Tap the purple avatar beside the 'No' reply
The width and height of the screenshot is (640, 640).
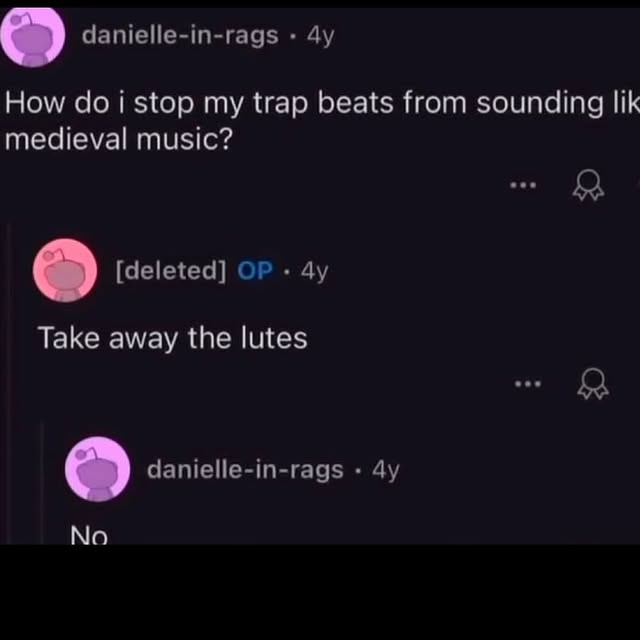click(98, 469)
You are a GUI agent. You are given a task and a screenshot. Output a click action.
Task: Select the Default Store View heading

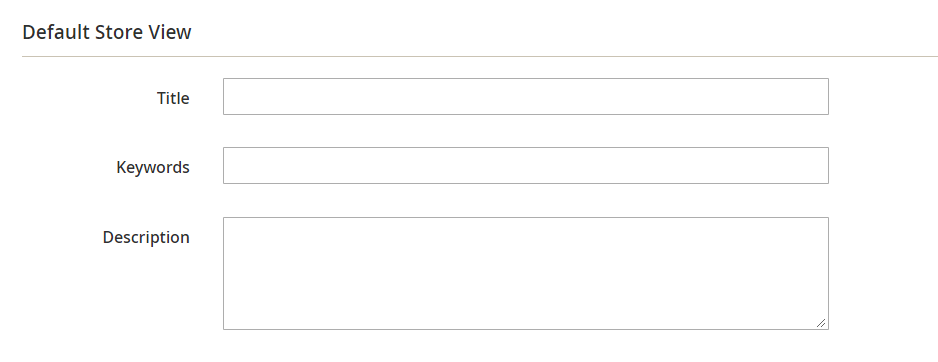point(107,32)
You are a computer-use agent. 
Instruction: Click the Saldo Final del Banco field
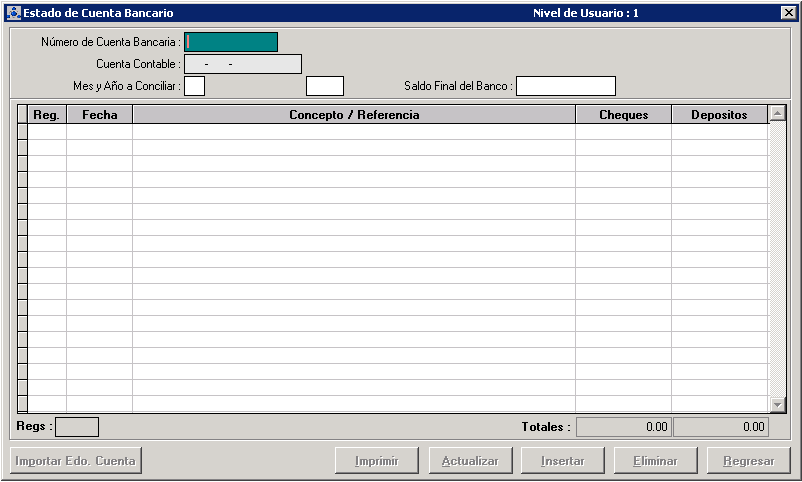pos(566,86)
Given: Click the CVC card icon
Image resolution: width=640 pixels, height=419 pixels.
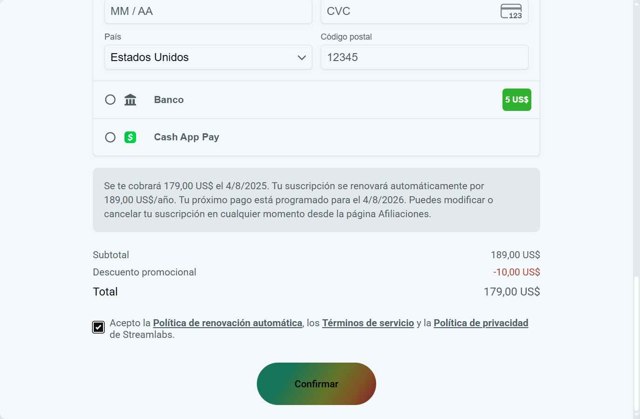Looking at the screenshot, I should point(511,11).
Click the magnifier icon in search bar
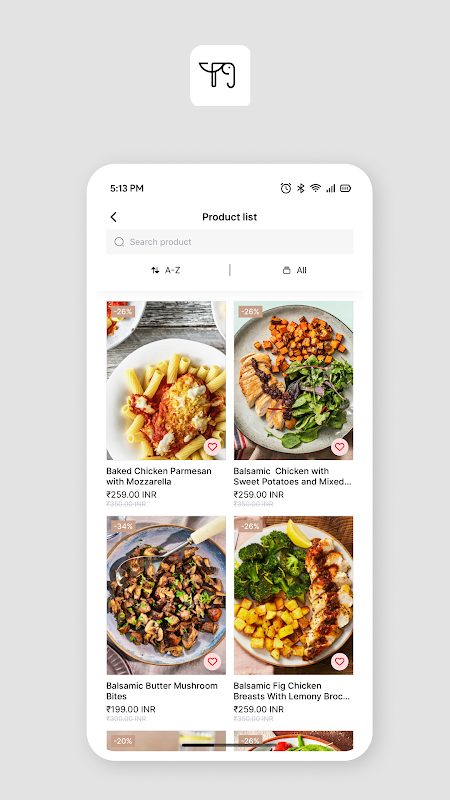Viewport: 450px width, 800px height. tap(119, 242)
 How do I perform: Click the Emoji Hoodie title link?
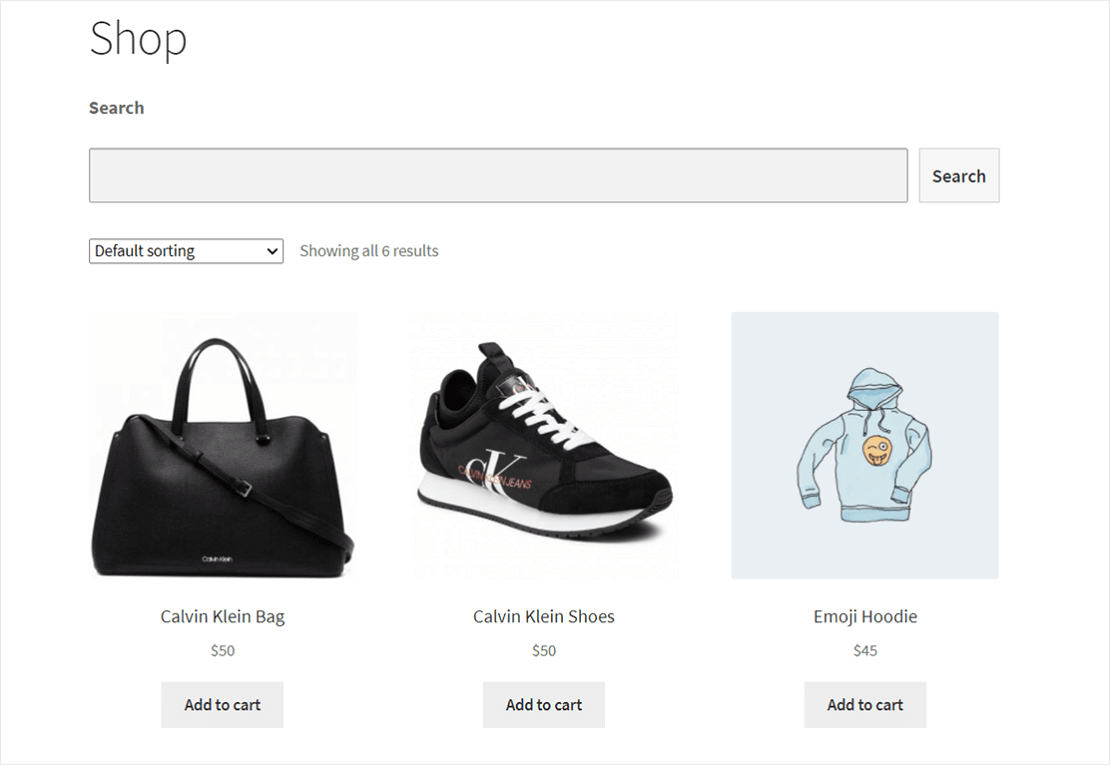(865, 616)
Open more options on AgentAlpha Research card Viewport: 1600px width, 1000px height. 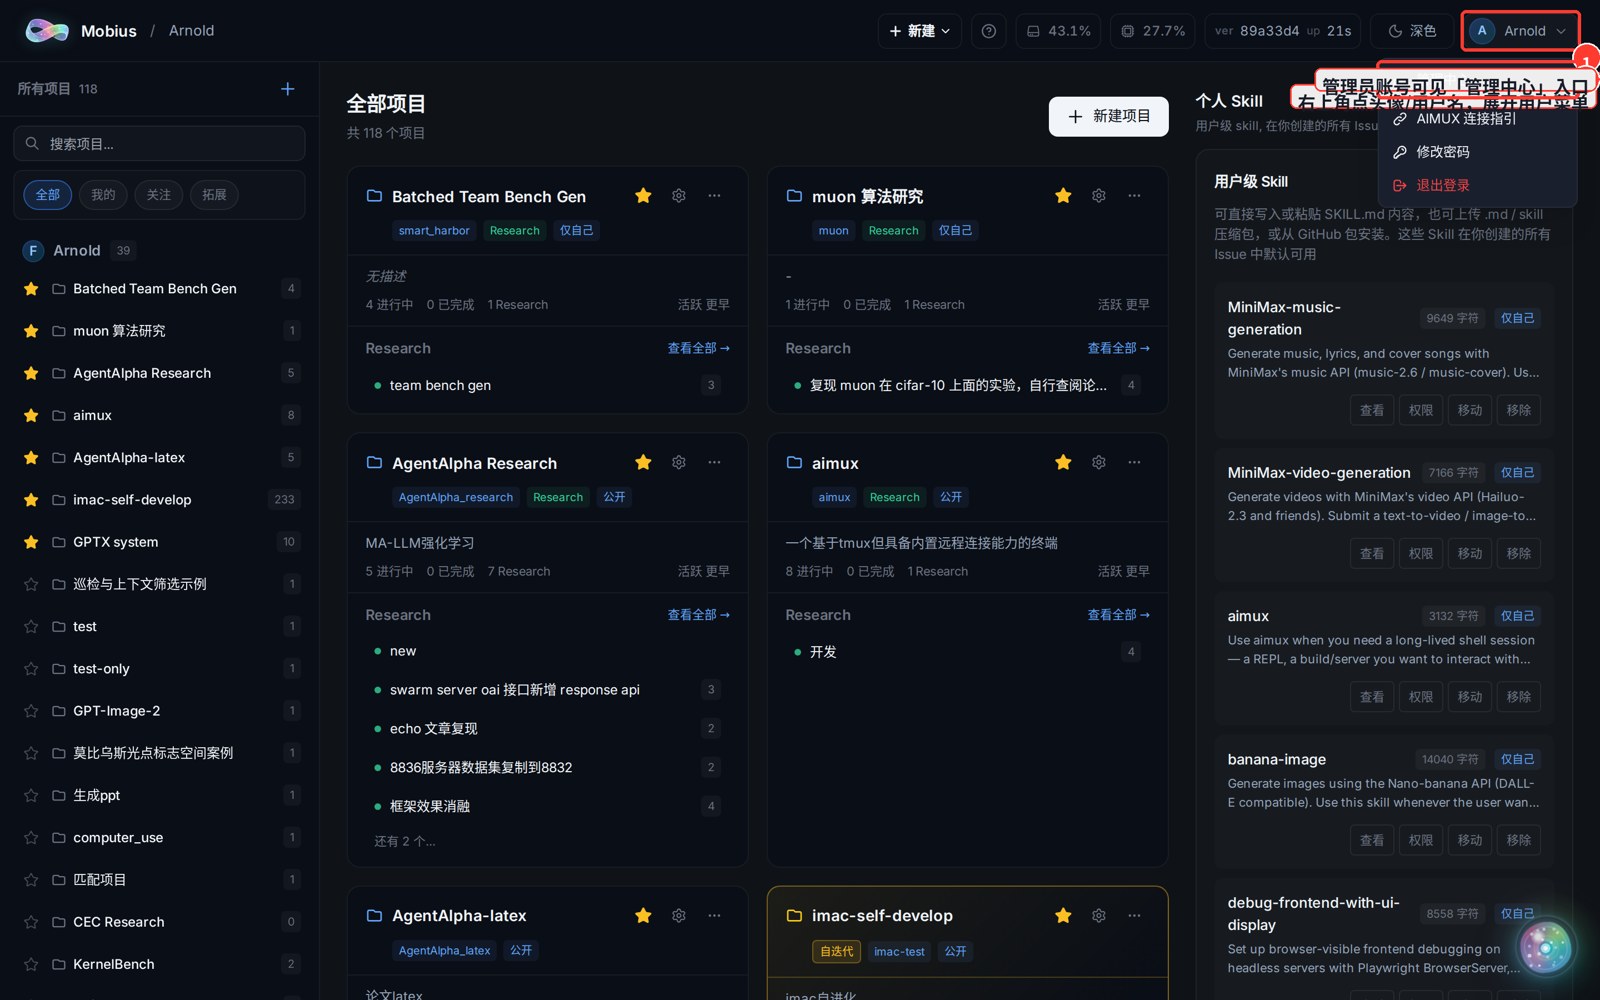tap(714, 462)
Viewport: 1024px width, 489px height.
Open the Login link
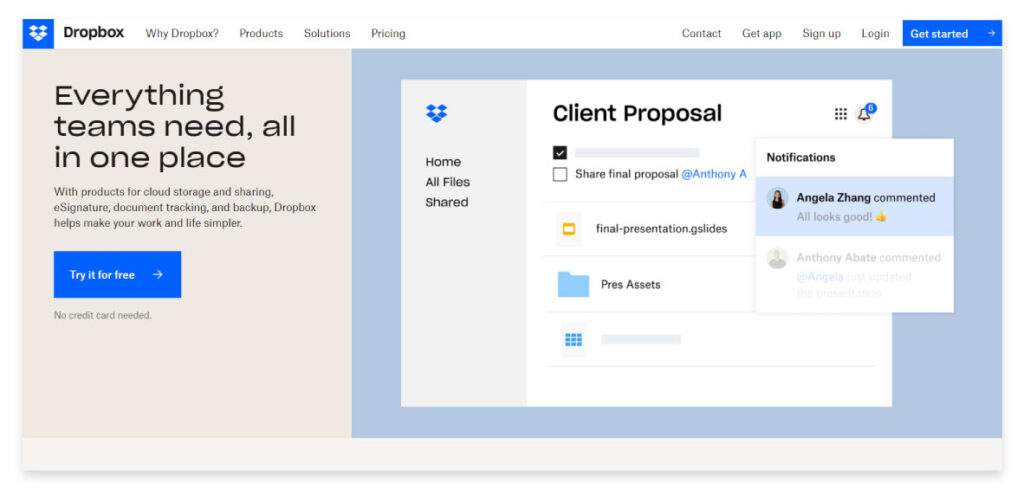(x=875, y=33)
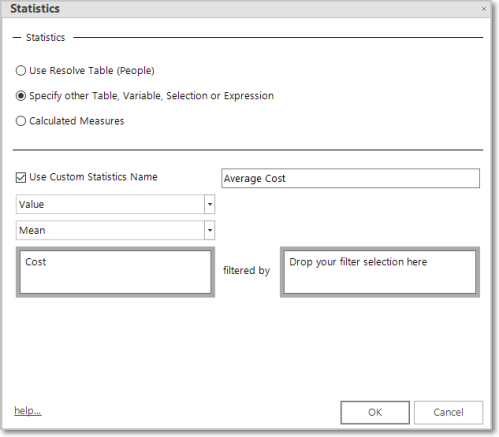Click the Statistics title bar text
This screenshot has width=499, height=437.
pyautogui.click(x=35, y=9)
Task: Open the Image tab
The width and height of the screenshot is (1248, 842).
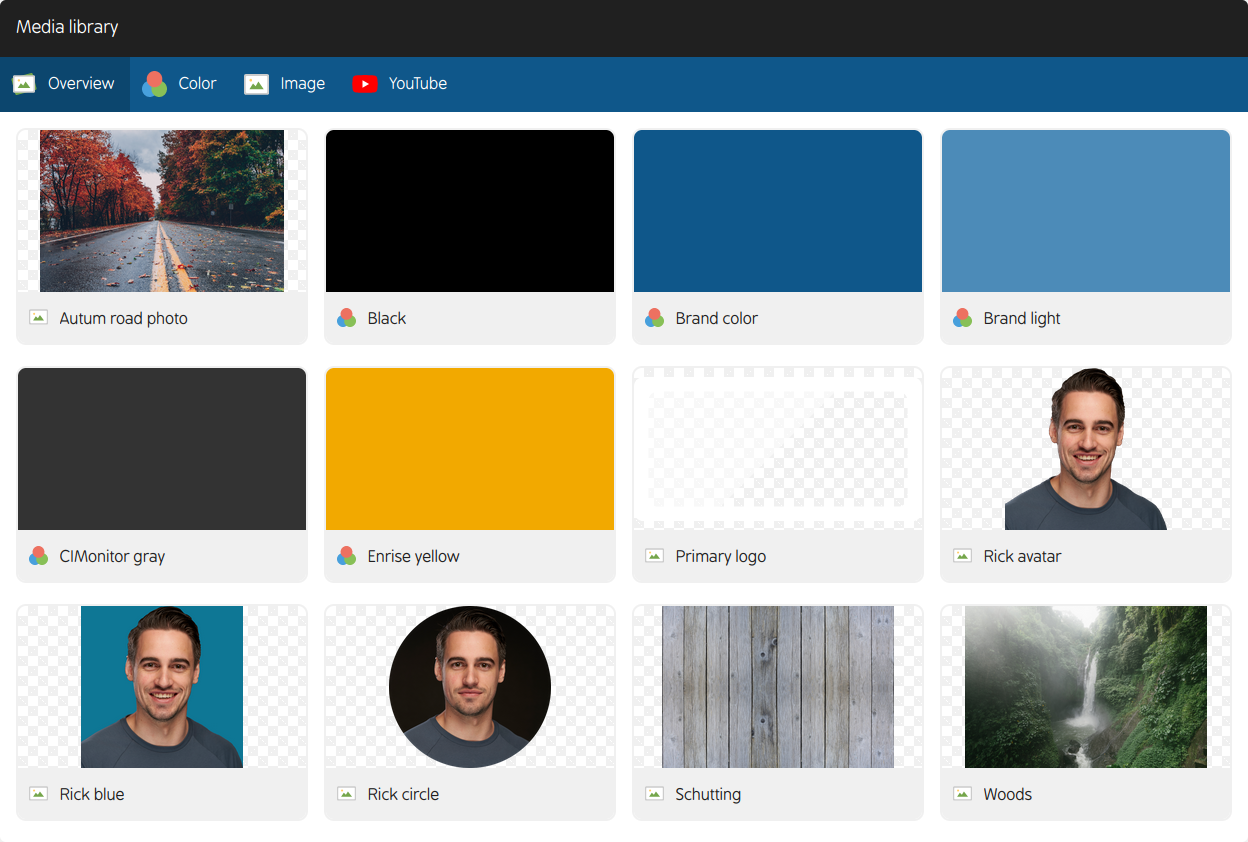Action: pyautogui.click(x=285, y=84)
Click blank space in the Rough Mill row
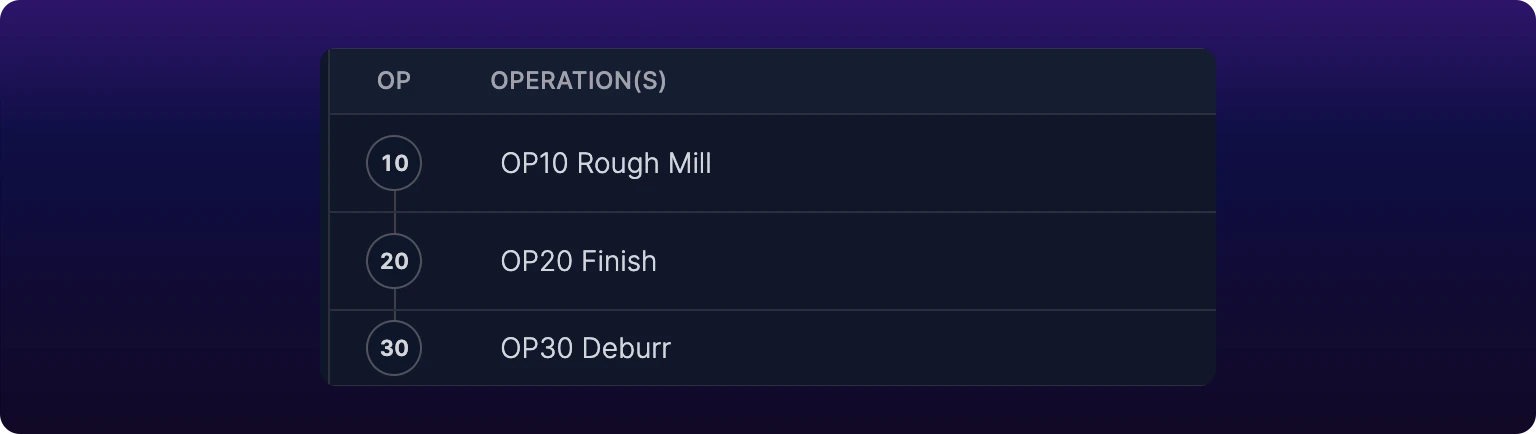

**How to complete this task:**
Leave the pictures out and copy exactly the lines from the one that holds "Viewport: 1024px width, 489px height." through the last line of the material.

**Answer box:**
Viewport: 1024px width, 489px height.
Open the Login link
(x=875, y=33)
Click the Statistics title bar text
This screenshot has width=499, height=437.
pyautogui.click(x=35, y=9)
Task: Open the Image tab
The width and height of the screenshot is (1248, 842).
Action: pyautogui.click(x=285, y=84)
Click blank space in the Rough Mill row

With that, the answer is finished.